Google's Threat Intelligence Group has identified what it believes is the first documented case of cybercriminals using AI to discover and weaponize a zero-day vulnerability for a large-scale attack campaign.

The Vulnerability

The zero-day was a two-factor authentication bypass in a popular open-source web administration platform. According to Google, attackers employed an AI model to both identify the flaw and develop an exploitable tool from it. The company collaborated with the unnamed vendor to patch the issue before the campaign could gain momentum, potentially disrupting the operation.
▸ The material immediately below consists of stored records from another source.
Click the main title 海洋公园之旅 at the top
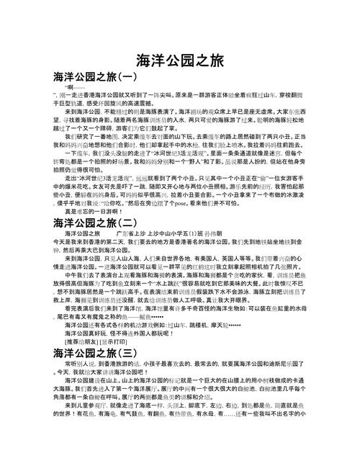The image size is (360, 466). pos(179,59)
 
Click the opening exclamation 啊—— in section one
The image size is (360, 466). pos(74,86)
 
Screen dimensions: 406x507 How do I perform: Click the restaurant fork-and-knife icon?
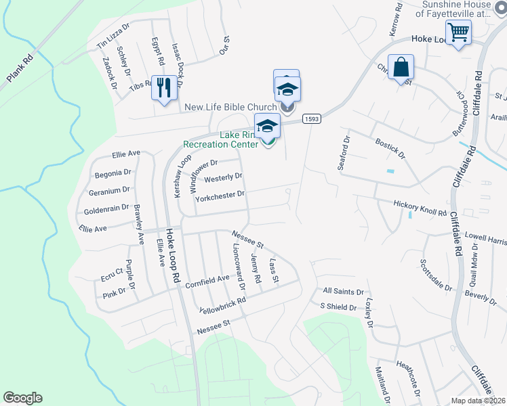[163, 87]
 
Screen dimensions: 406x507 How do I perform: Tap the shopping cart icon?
[459, 31]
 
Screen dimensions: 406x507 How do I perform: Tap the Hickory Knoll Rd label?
[420, 207]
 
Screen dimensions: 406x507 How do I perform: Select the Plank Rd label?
[20, 68]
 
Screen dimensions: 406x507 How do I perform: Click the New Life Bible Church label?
[230, 107]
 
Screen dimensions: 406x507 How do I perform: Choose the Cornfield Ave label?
[207, 279]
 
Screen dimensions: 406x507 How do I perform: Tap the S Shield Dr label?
[338, 307]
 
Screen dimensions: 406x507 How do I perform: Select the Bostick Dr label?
[390, 150]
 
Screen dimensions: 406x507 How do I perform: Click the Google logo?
[22, 398]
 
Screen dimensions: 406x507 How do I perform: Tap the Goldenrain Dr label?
[106, 208]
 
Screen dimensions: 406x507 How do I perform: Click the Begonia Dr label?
[112, 173]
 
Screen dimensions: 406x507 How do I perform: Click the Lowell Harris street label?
[485, 239]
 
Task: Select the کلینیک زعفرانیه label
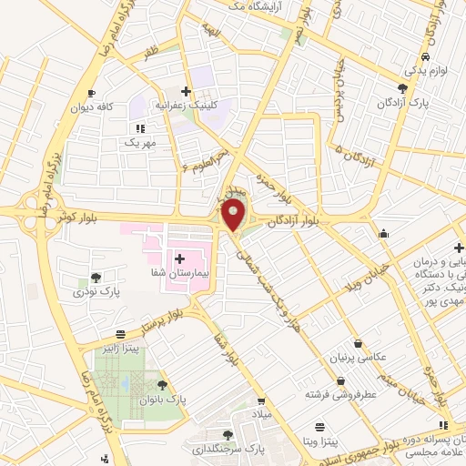pyautogui.click(x=220, y=105)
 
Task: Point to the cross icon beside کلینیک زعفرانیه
pyautogui.click(x=187, y=91)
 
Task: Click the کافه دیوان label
pyautogui.click(x=92, y=106)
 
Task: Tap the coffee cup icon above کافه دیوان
pyautogui.click(x=91, y=93)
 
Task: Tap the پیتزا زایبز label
pyautogui.click(x=120, y=348)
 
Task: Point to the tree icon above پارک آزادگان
pyautogui.click(x=402, y=87)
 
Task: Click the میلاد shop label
pyautogui.click(x=262, y=414)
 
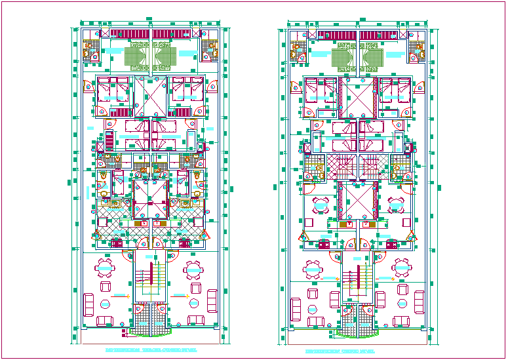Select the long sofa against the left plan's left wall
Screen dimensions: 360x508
tap(88, 303)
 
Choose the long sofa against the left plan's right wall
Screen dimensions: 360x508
tap(212, 300)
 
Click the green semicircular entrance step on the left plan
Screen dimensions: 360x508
tap(150, 330)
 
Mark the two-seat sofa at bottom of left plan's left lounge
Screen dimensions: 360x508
tap(105, 321)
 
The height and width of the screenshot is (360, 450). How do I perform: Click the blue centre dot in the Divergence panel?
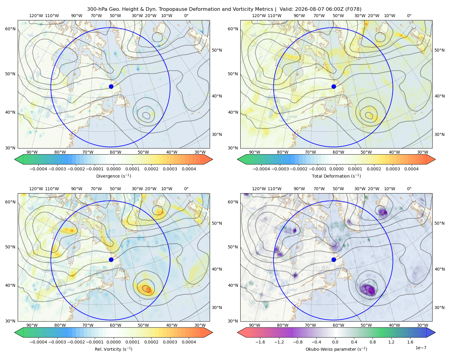pos(111,86)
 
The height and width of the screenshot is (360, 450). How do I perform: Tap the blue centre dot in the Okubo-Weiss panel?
pos(334,260)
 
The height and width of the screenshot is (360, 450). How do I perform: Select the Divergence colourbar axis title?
pos(113,176)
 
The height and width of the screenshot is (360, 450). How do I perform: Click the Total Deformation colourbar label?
pos(336,176)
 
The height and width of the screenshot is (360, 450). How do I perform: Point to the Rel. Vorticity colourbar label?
pos(113,349)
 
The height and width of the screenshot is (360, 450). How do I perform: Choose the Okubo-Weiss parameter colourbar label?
pos(336,349)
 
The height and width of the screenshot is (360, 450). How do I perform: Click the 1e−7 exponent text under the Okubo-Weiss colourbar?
pos(421,348)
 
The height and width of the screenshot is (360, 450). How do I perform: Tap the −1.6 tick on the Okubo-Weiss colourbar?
pos(260,342)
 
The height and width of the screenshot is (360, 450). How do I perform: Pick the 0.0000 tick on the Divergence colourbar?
pos(113,169)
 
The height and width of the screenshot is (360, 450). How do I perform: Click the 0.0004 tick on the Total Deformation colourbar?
pos(411,169)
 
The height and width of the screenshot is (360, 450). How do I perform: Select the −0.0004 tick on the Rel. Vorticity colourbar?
pos(38,342)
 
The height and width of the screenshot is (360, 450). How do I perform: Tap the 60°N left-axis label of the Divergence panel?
pos(10,29)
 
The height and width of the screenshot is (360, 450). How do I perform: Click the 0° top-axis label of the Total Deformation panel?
pos(409,16)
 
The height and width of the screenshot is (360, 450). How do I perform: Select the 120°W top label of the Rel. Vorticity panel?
pos(36,188)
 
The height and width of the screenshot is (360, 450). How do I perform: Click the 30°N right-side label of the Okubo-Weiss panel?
pos(440,307)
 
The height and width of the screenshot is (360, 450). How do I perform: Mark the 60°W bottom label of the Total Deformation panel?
pos(338,152)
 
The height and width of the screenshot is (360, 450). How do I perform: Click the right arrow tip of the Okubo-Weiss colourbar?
pos(435,332)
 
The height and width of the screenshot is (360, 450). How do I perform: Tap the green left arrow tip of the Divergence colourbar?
pos(15,159)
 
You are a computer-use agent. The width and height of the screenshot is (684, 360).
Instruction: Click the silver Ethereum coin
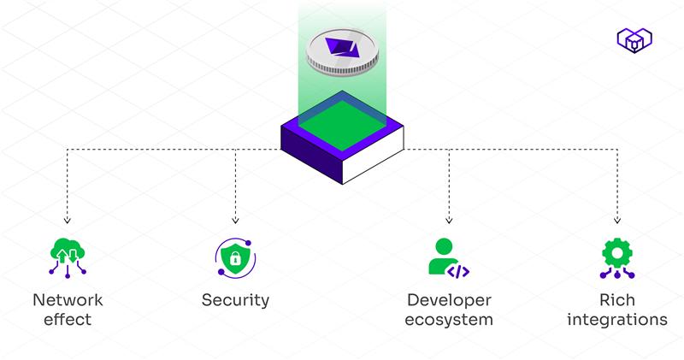[x=341, y=53]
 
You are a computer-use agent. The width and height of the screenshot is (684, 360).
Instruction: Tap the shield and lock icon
[x=234, y=257]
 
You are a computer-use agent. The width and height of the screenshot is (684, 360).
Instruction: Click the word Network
[x=68, y=300]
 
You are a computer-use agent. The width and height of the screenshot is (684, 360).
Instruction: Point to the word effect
[x=68, y=321]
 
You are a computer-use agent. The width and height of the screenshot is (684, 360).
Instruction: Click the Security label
[x=235, y=300]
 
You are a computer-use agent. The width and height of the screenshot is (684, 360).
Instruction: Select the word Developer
[x=450, y=300]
Characteristics of the AI-Generated Exploit

The Python exploit script displayed telltale signs of machine generation, including:

  • "Educational docstrings" typical of LLM-generated code
  • A hallucinated CVSS score
  • Structured code that reflected LLM training data patterns

The underlying vulnerability stemmed from developers hard-coding a trust exception into the authentication flow. Google noted that "frontier LLMs excel at identifying these types of high-level flaws and hardcoded static anomalies," contrasting AI's capability with traditional fuzzing and static analysis tools.

Broader AI Threat Landscape

John Hultquist, chief analyst at Google Threat Intelligence Group, stated: "The reality is that it's already begun. For every zero-day we can trace back to AI, there are probably many more out there."

The report documents additional AI-assisted threats:

  • North Korean APT45 using AI to process thousands of exploit checks
  • Chinese state operators experimenting with vulnerability hunting
  • Malware padded with AI-generated obfuscation code
  • Android backdoors leveraging AI APIs for autonomous device navigation

Significance

This marks a fundamental shift in the threat landscape. Previously, zero-day discovery required highly skilled human researchers with deep technical knowledge. AI tools are democratizing this capability, potentially enabling a much larger pool of attackers to discover and exploit previously unknown vulnerabilities at scale.